La façon de penser les personnages oblitère le temps et l’espace d’une façon originale et inhabituelle dans ce roman conçu comme une sorte de « script-journal » où les protagonistes semblent se regarder jouer leurs propres intrigues, l’auteur agissant depuis l’extérieur en endossant la psychologie de chaque individualité à tour de rôle, ce qui demande une maîtrise absolue dans l’évocation des sensibilités évoquées suivant leur caractère et le contexte.
Les scènes sont datées, ce qui à l’appui de la progressivité des évènements donne une forte consistance aux évolutions en cours, servies par un style descriptif détaillé servant surtout la cause psychologique.
A l’occasion, le lecteur se sentira révélé à lui-même dans un vécu qui lui permet, quasiment, d’entrer en scène et d’improviser un suivi de rôle dans l’imaginaire qu’il se fait des personnages. Ce n’est pas du théâtre mais les personnes se répètent, à tour de rôle, leur vie, à très haute voix, autour d’un axe habilement intriguant, autrui faisant office d’écho à leurs tentatives parfois désespérées de communiquer de grandioses non-dits menant au quiproquo :
« (Charlie) Une pensée va et vient, sournoise et insistante. Ce n’est pas normal de s’éclipser de nos vies, de dépenser tant d’argent pour un inconnu qui finira par s’en aller d’un jour à l’autre sans crier gare. Papa ne serait-il pas malade ? Je veux dire malade du cerveau, incapable de prendre de bonnes décisions ».

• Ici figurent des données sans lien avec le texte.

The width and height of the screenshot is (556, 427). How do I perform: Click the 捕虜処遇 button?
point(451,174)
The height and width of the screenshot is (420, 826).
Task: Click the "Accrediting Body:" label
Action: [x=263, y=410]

Flirtant habilement avec de ci de là des problèmes humains évoqués en termes d’incommunicabilité, Martine fera de Kamal, un migrant, un des personnages principaux, déclencheur de processus à de multiples rebondissements rappelant que, comme pour Théodore, les apparences peuvent être trompeuses.
Il y a dans ce roman une kyrielle de fantômes au moins aussi préoccupants que l’idée qu’on peut s’en faire, le destin lui-même se jouant des vérités devenues des actes manqués occasionnés, cette fois, par les fantômes du passé.
Mais peut-être suffit-il d’un coup de dé impromptu et migré d’ailleurs pour que tout bascule ?
Et… qu’en émane une Humanité insoupçonnée…
Patrick Devaux
Martine Rouhart a publié plusieurs romans. Les derniers ont paru aux éditions Murmure des Soirs. Également poète, elle a publié récemment aux éditions Le Coudrier. Vice-présidente de l’Association des Ecrivains Belges (AEB), membre du Conseil de l’Association Royale des Ecrivains et Artistes de Wallonie (AREAW).